EXERCISE AIM :: Transcribe, exactly and without pictures, the lines below from the line with "The image size is (614, 460)." to the line with "This screenshot has height=897, width=1923.", both ends included, and no others.

(Saved entries)

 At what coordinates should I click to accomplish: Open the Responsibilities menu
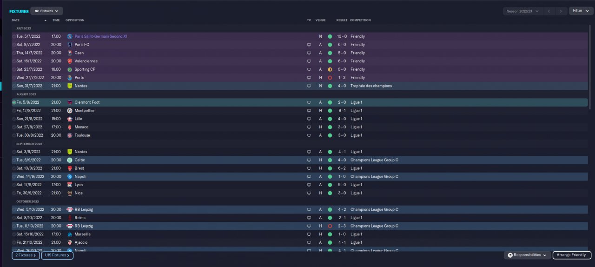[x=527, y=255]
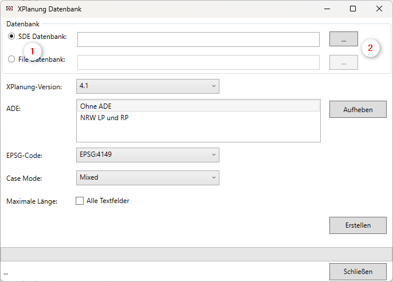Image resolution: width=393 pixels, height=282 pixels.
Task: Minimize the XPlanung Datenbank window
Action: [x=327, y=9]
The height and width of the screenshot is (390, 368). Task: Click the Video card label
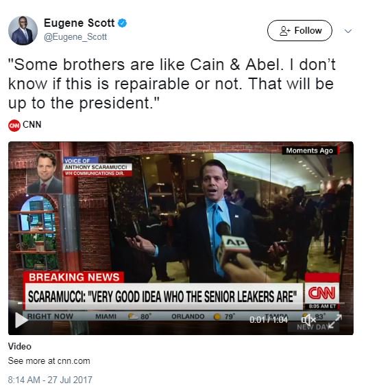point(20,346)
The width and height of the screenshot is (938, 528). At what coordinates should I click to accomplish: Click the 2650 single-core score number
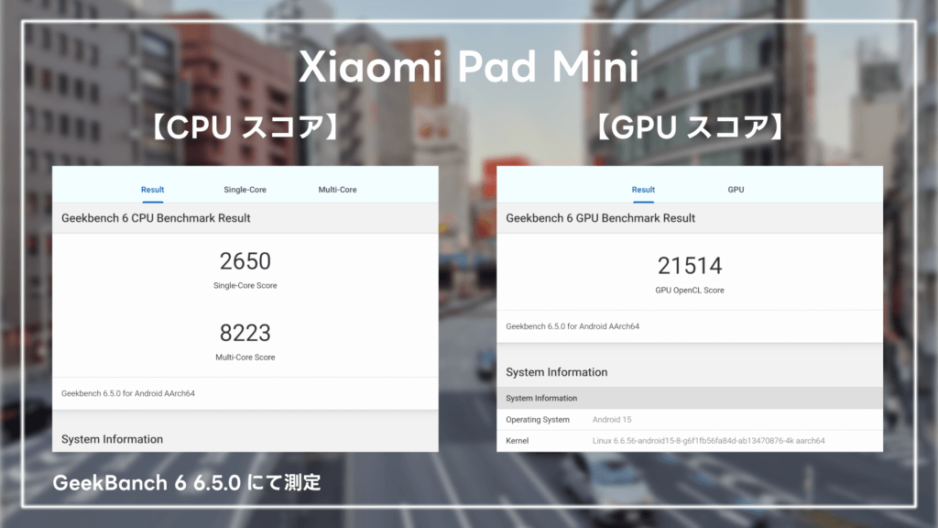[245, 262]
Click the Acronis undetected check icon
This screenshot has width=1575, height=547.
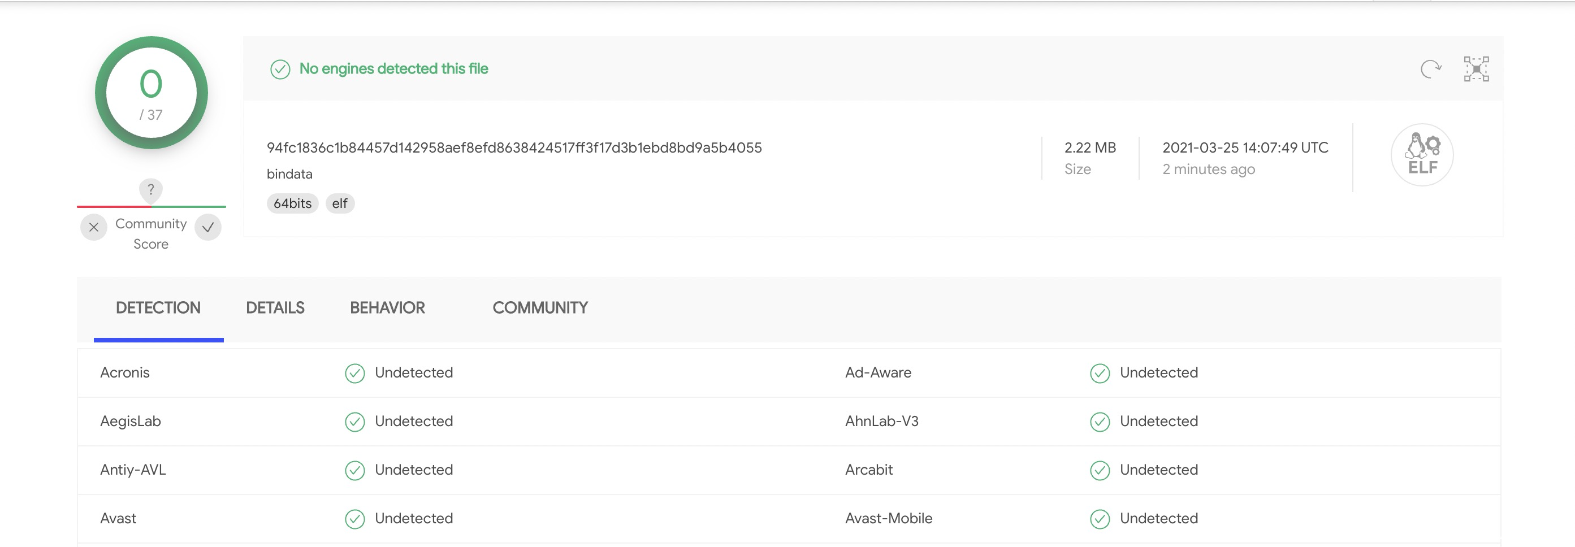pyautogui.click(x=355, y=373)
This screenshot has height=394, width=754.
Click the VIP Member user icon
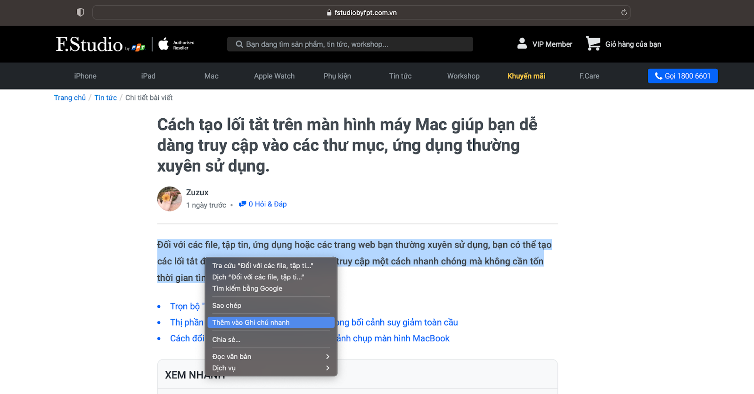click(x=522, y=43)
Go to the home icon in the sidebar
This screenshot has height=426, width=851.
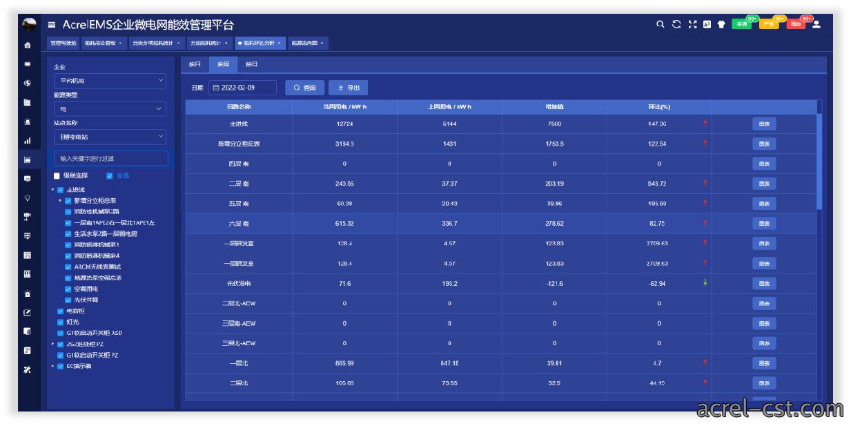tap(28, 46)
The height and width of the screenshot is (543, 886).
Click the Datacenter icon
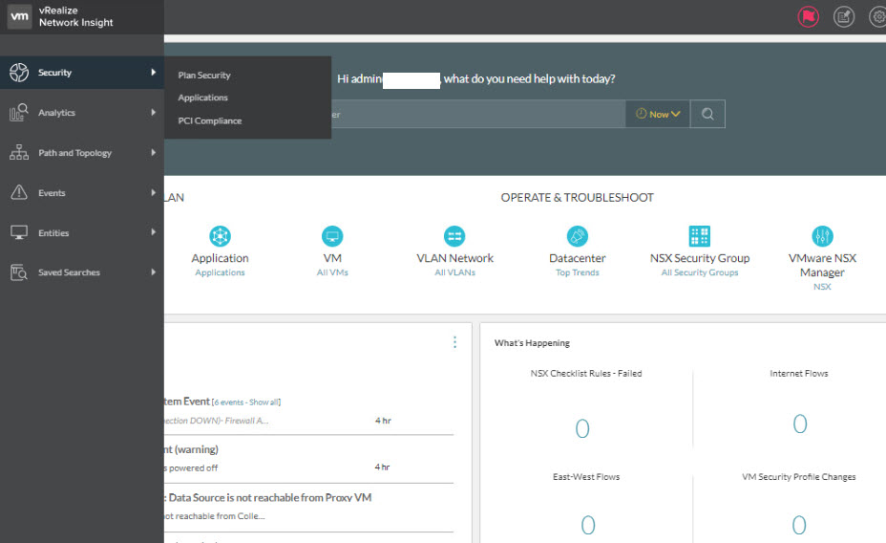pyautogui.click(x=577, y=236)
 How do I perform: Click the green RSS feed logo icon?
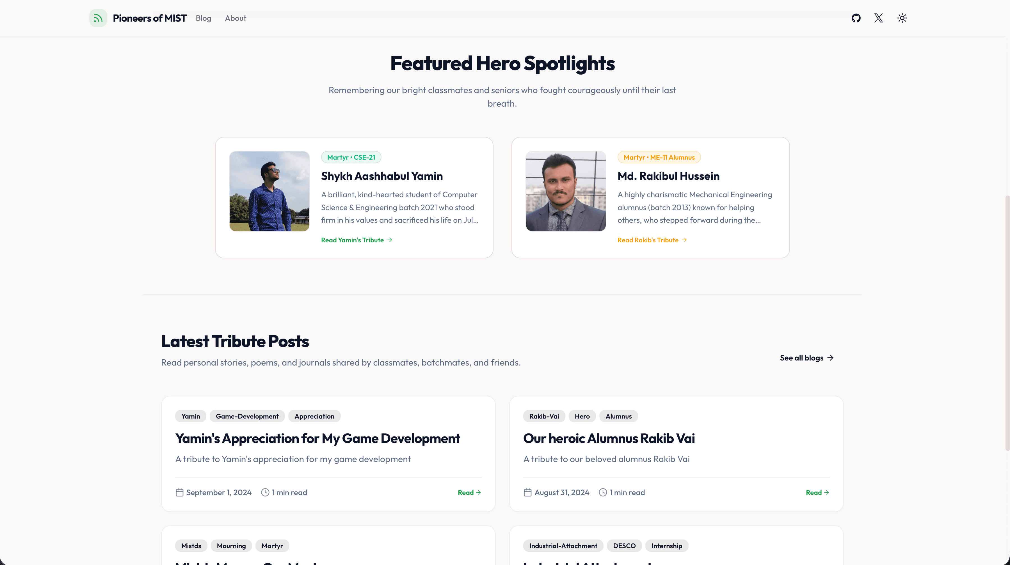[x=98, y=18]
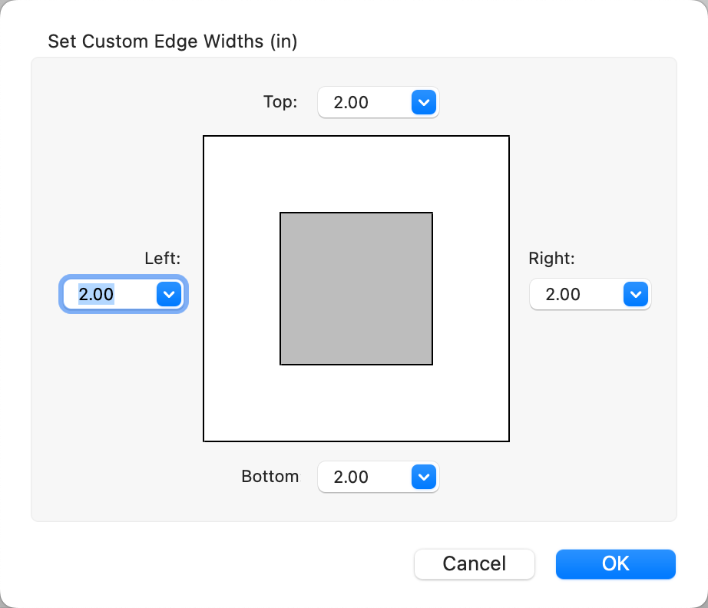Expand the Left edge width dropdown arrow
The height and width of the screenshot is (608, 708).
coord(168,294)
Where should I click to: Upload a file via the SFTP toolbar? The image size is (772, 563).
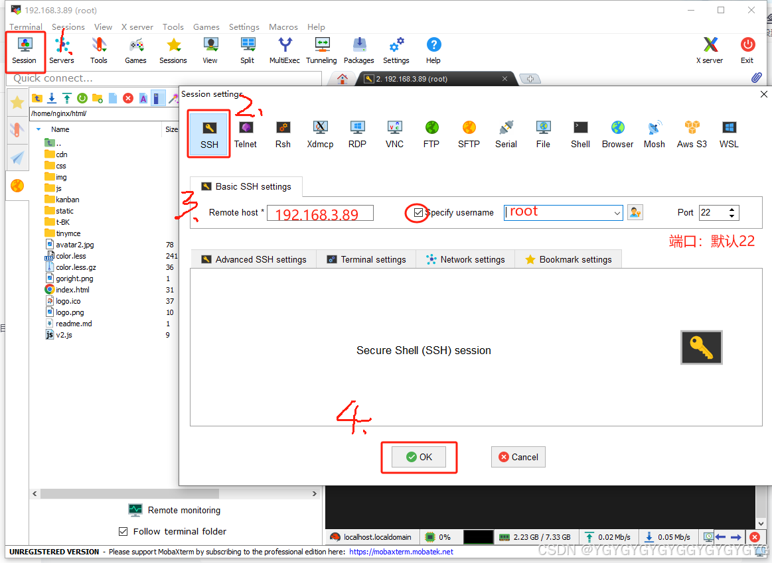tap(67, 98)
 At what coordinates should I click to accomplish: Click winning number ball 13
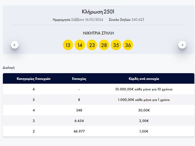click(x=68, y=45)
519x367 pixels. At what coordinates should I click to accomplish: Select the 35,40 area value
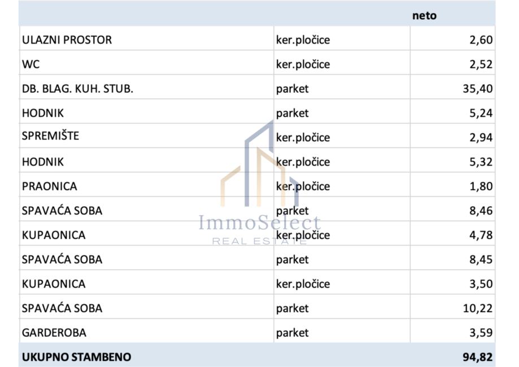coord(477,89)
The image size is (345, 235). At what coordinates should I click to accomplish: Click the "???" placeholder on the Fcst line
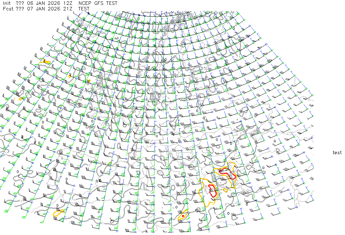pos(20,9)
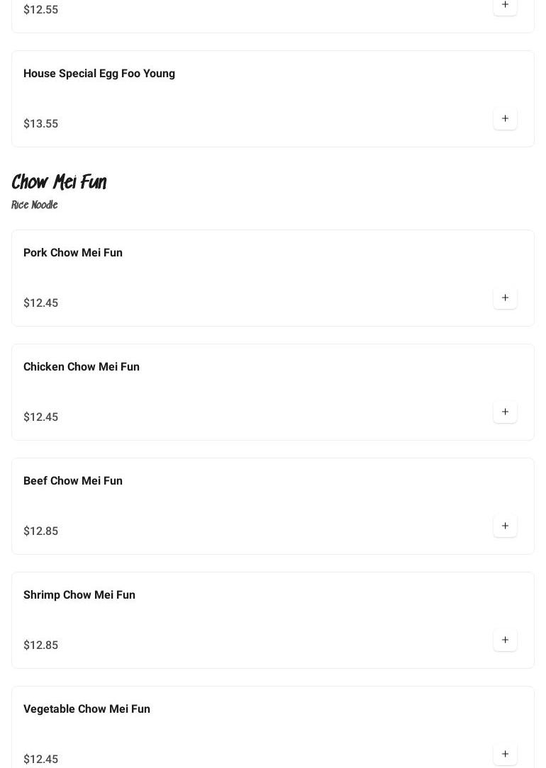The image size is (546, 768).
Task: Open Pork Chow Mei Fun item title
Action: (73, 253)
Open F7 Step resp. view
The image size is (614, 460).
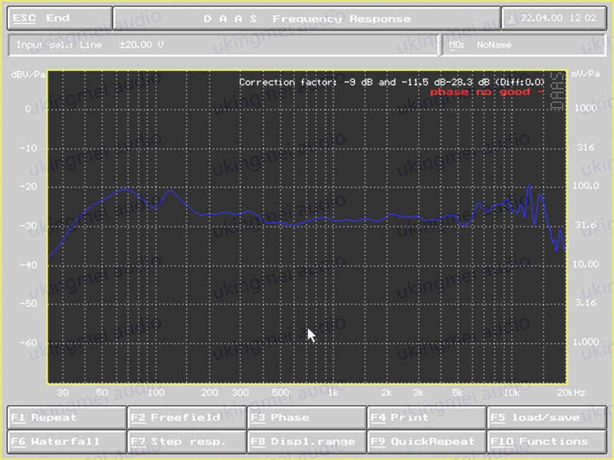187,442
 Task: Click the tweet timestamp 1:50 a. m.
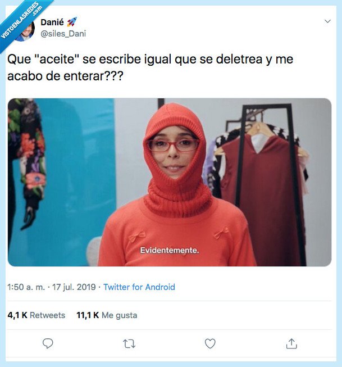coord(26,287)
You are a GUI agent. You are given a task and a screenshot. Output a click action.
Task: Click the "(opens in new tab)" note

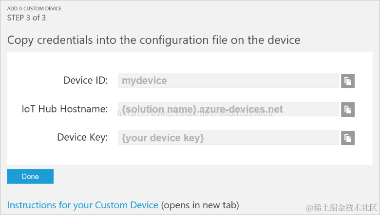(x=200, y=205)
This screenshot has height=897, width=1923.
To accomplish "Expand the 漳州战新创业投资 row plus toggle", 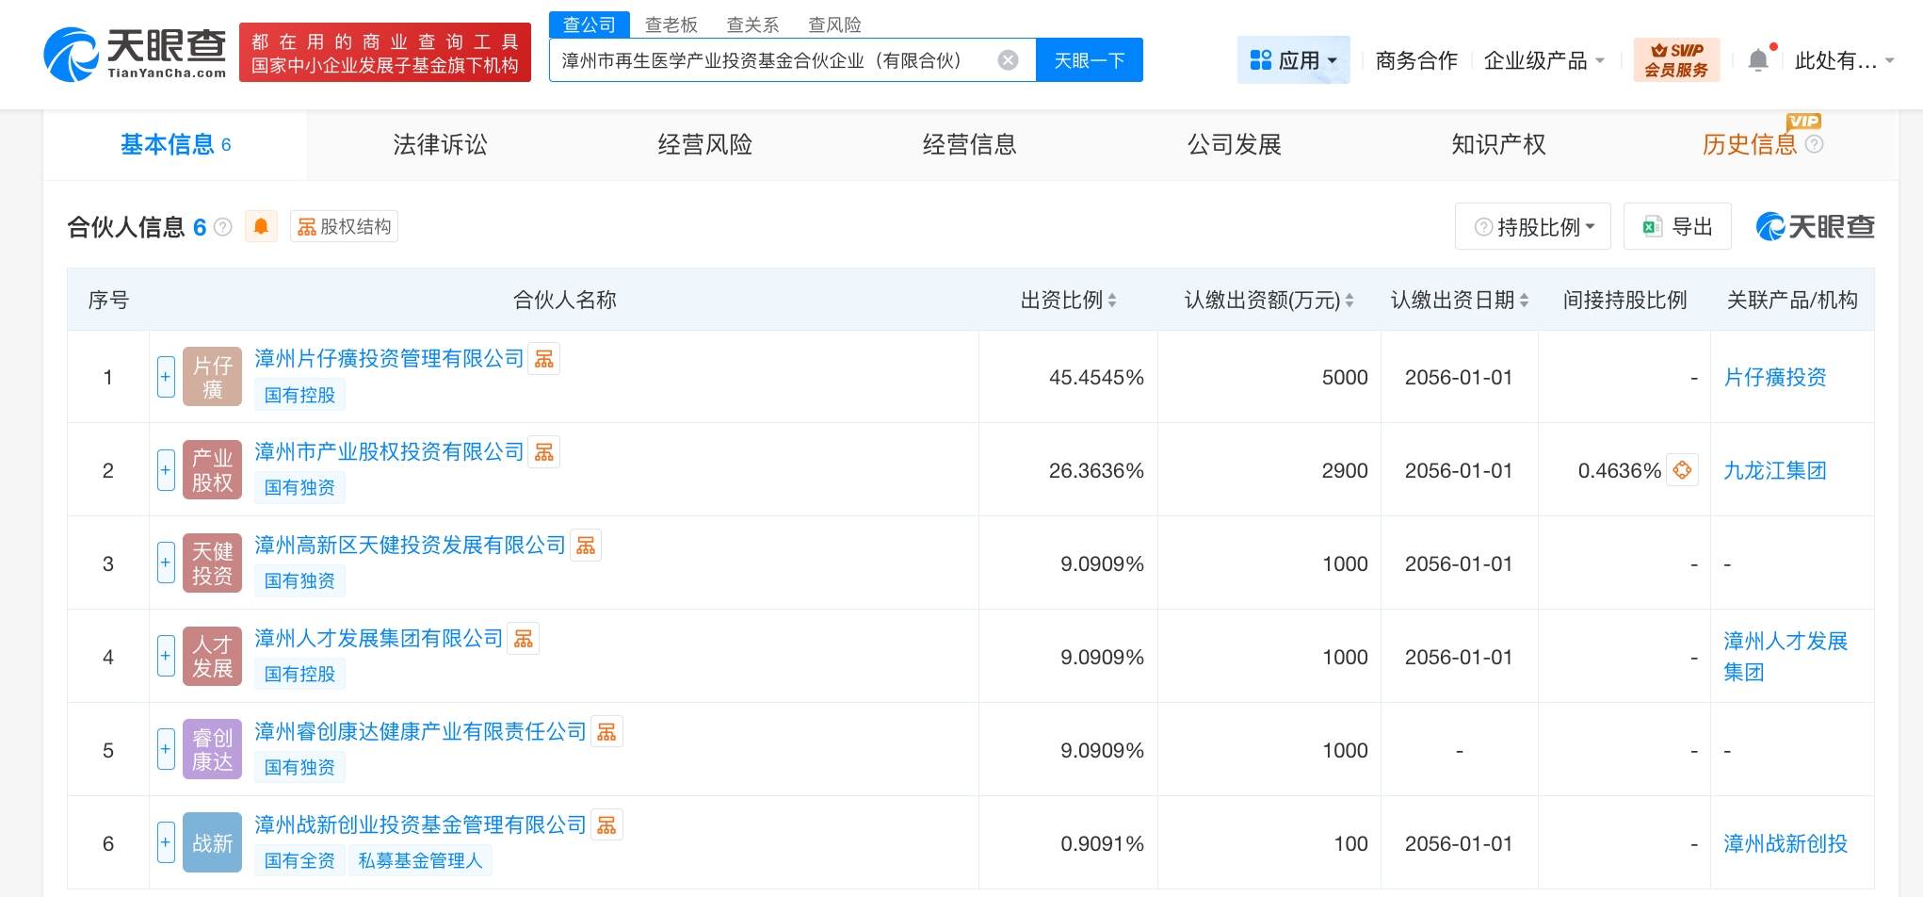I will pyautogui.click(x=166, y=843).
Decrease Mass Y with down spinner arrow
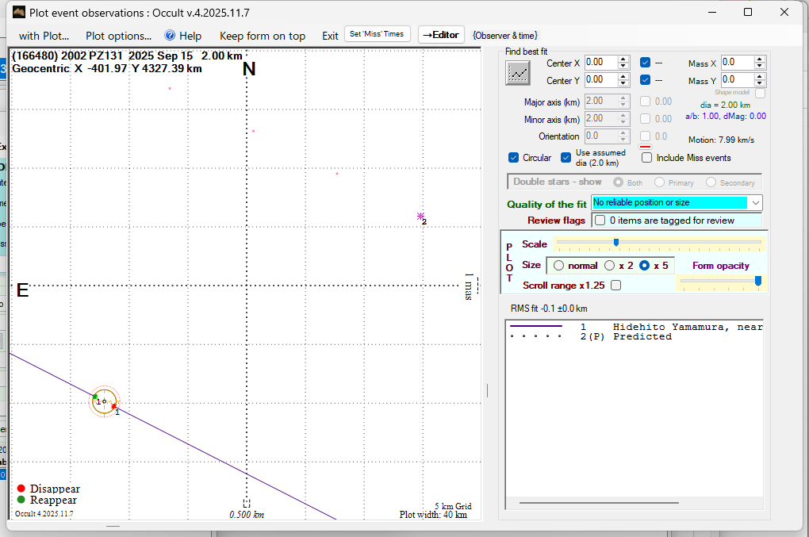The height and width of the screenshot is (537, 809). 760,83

WRITTEN REPLY ::
The image size is (614, 460).
187,442
 Task: Click the tweet timestamp 1:50 a. m.
coord(26,287)
You are a GUI agent. You are given a task and a screenshot. Output a click action.
Task: Click the "(opens in new tab)" note

(x=200, y=205)
This screenshot has height=897, width=1923.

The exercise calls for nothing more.